Updated on 2024-07-09 GMT+08:00

What Is COC?

Cloud Operations Center (COC) is a secure and efficient O&M platform, offering one-stop, AI-powered solutions for all your centralized O&M needs. It encompasses Huawei Cloud deterministic operations scenarios and features essential functionalities such as fault management, batch O&M, and chaos drills, to improve cloud O&M efficiency while ensuring security compliance.

Figure 1 COC service overview

Unified Resource Management

  • Application management: provides the capability of modeling the association between applications and resources to fulfill your requirements in centralized cloud resource management and cost reduction management.
  • Resource management: synchronizes and manages the resource instances used on various cloud platforms to build a resource O&M capability foundation.
  • Configuration management: manages applications and resources, and centrally monitors their parameter configurations throughout their lifecycles.
  • Compliance management: provides batch patch scanning and repair capabilities for resource O&M, ensuring both security compliance and efficiency.

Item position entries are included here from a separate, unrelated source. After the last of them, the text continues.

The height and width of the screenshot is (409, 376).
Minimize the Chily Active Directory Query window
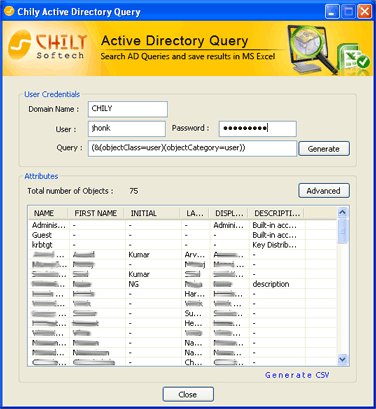[x=332, y=12]
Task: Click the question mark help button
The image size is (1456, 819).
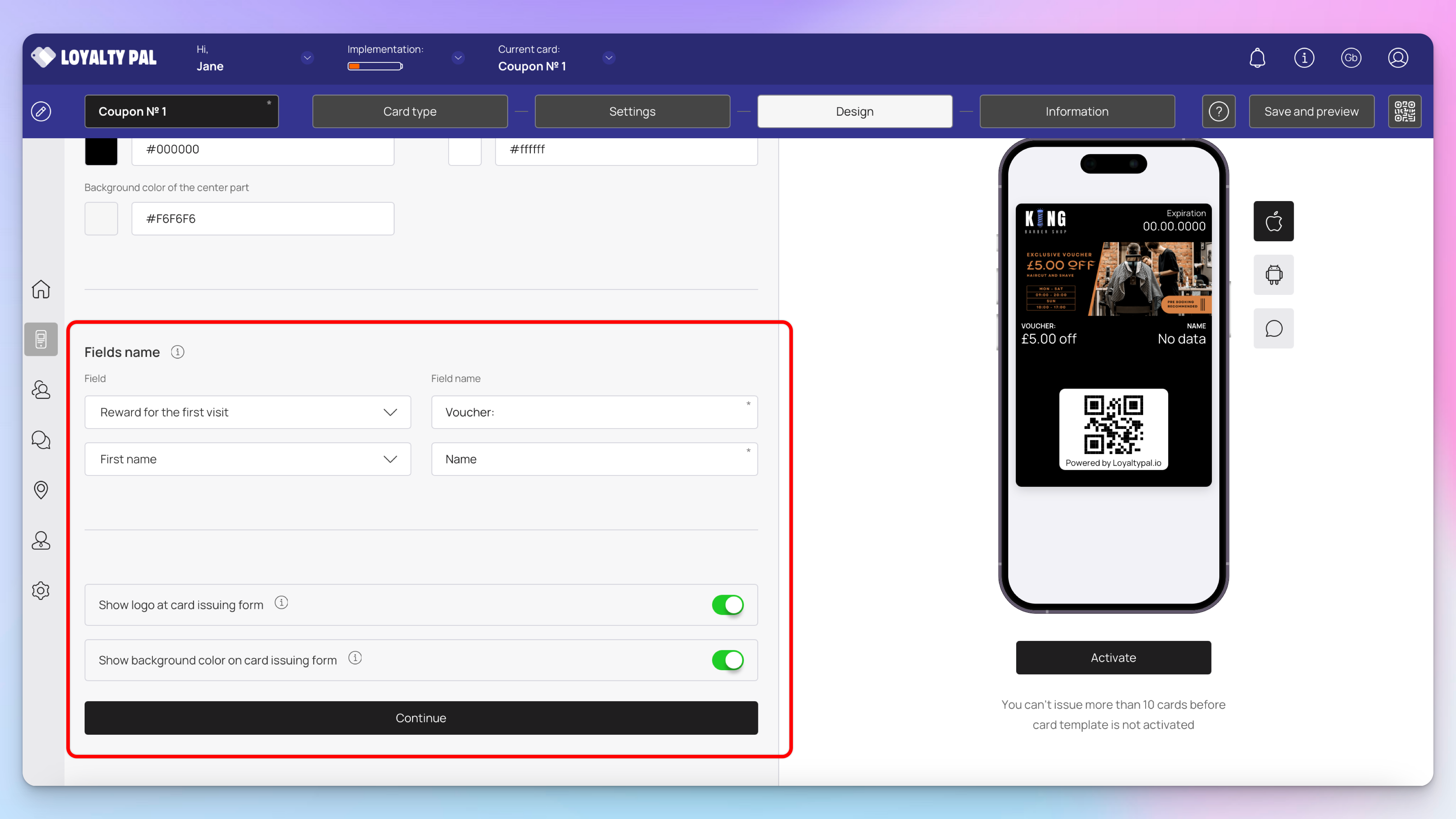Action: pyautogui.click(x=1219, y=111)
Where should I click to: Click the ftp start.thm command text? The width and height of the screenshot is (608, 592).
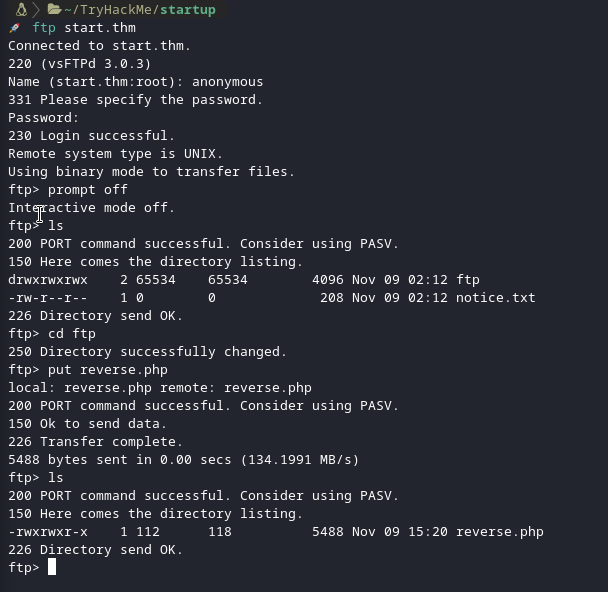(x=84, y=28)
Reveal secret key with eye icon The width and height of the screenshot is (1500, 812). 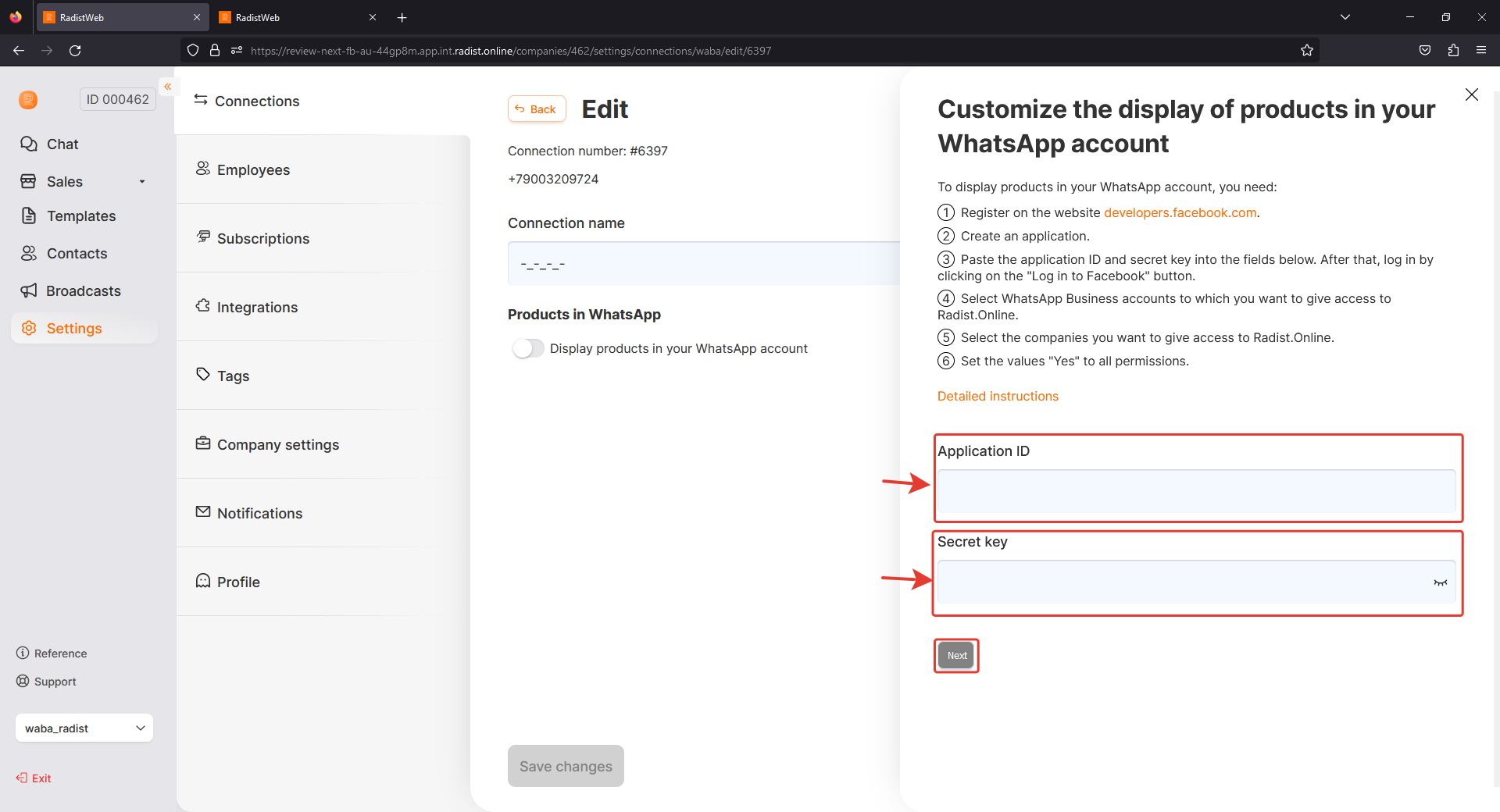1440,582
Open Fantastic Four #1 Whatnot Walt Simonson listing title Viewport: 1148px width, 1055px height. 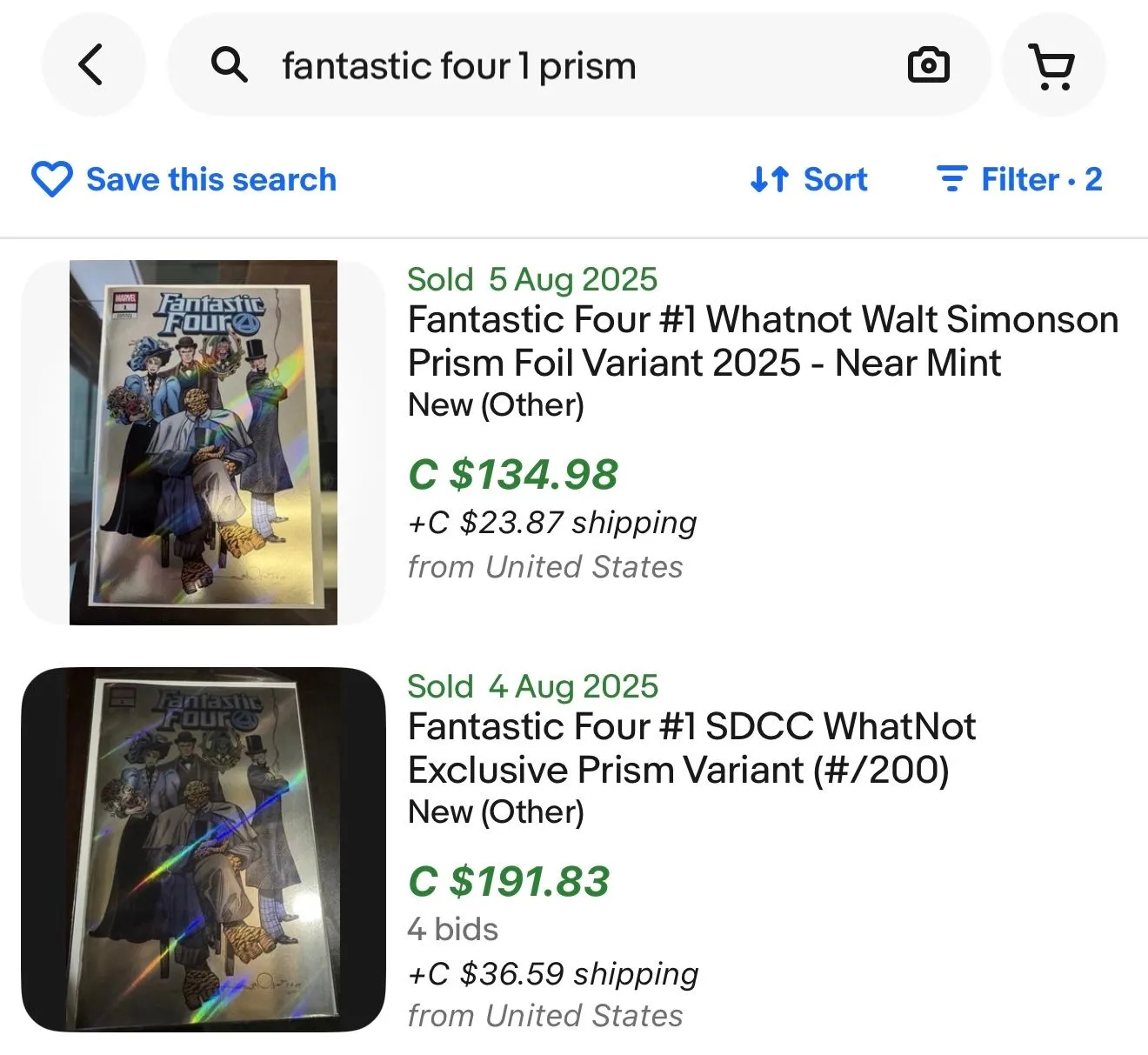(763, 341)
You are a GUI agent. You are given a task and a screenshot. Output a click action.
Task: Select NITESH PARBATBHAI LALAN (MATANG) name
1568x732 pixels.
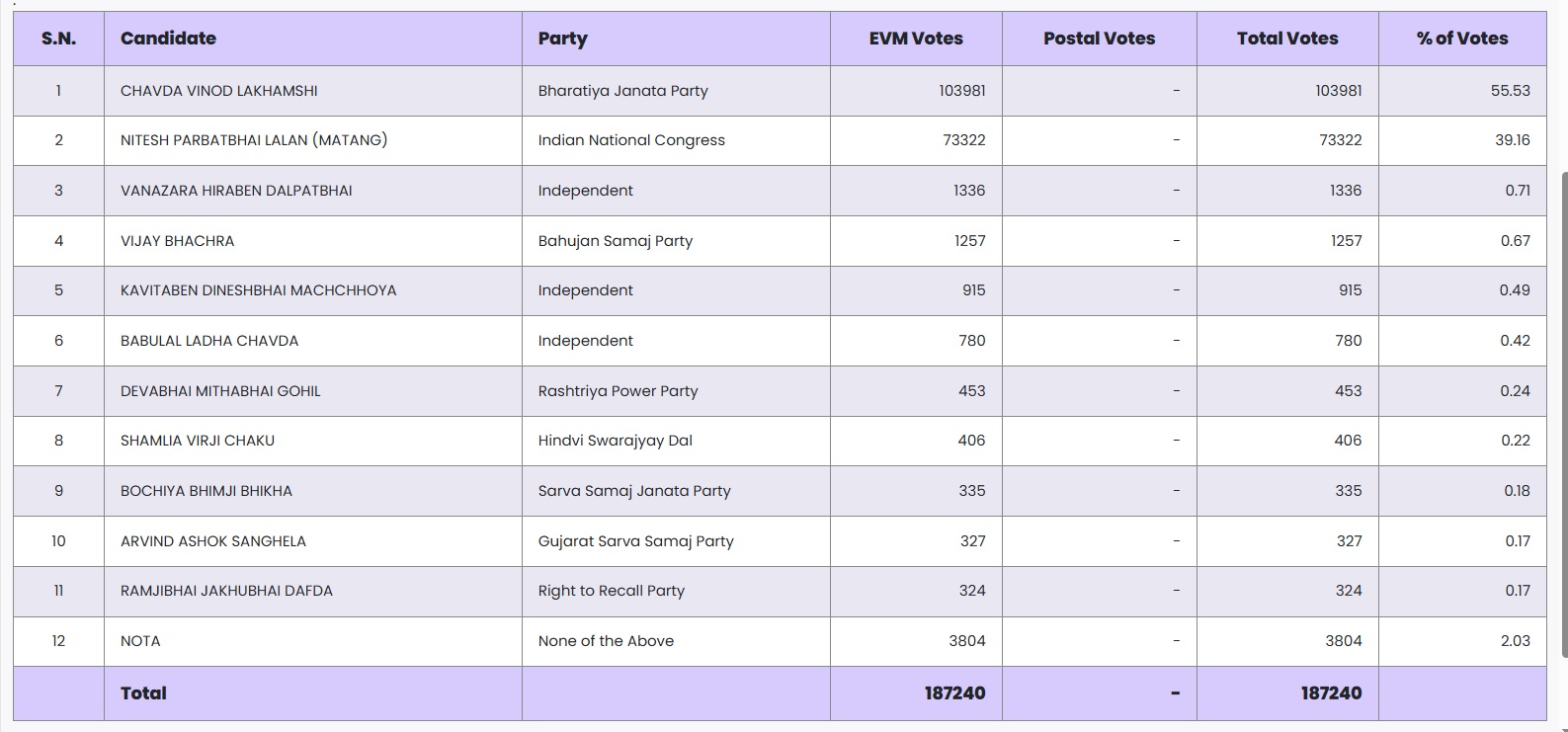pyautogui.click(x=254, y=140)
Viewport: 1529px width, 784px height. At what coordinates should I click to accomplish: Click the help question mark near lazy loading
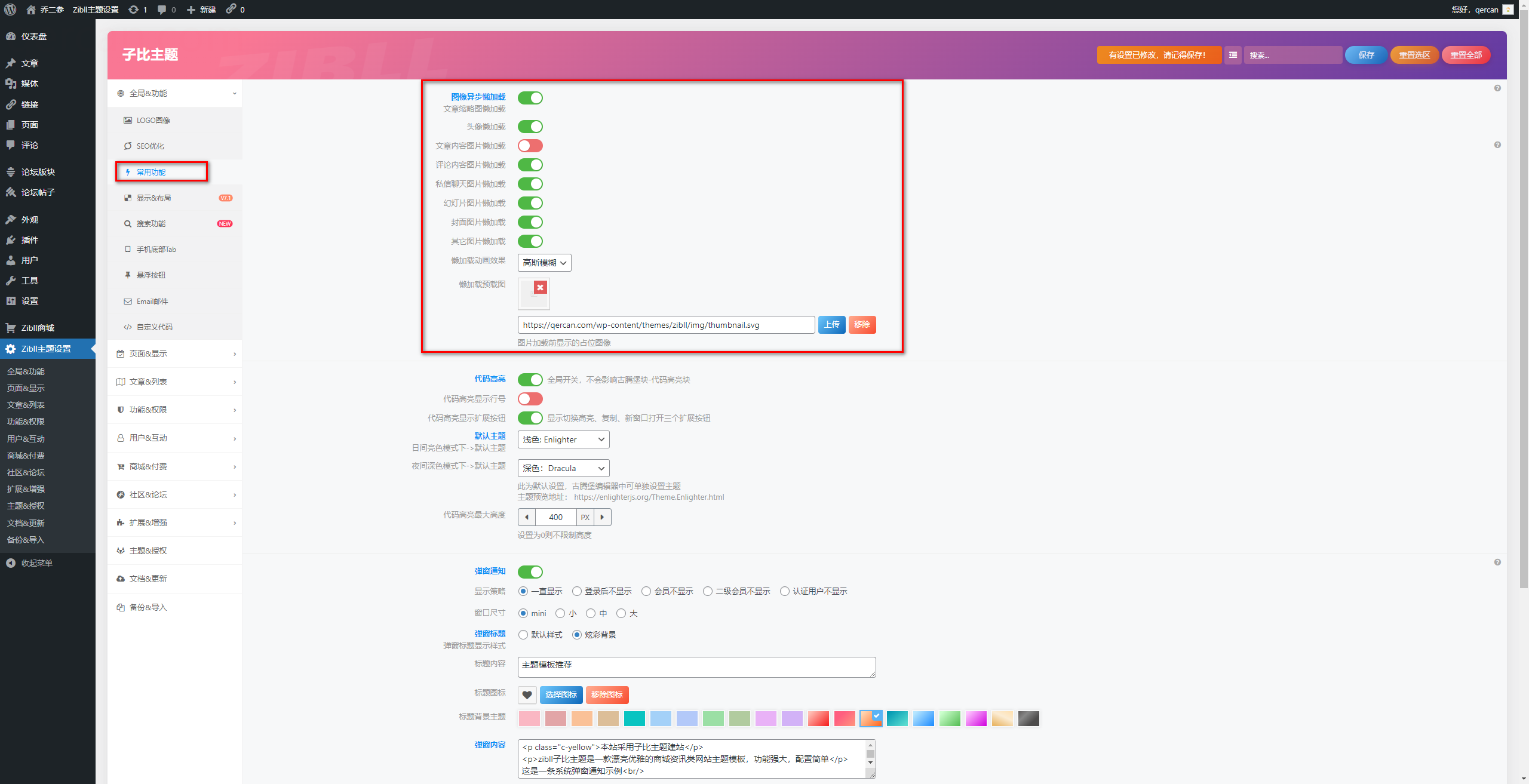pyautogui.click(x=1497, y=88)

Comprehensive Change Management

  • Solution review: enables Standard Operating Procedure (SOP) for change solutions, clarifying and electronizing change solutions and archiving them after review. Rules and processes can be decoupled to ensure that a change execution process is correct and that the change solution can be accumulated.
  • Change review: reviews change tickets according to the preset review process to ensure the reliability, efficiency, and process compliance of change solutions.
  • Risk assessment: manages changes based on scenario rules, process rules, and business rules to identify and prevent change risks in advance. The change calendar is used to identify change conflicts and reduce change risks caused by change dependencies between services.
  • Assurance implementation: presets changes solutions, standardizes change steps, enables change operation observation, and ensures timely handling of change exceptions, delivering controllable, visible, and manageable change processes.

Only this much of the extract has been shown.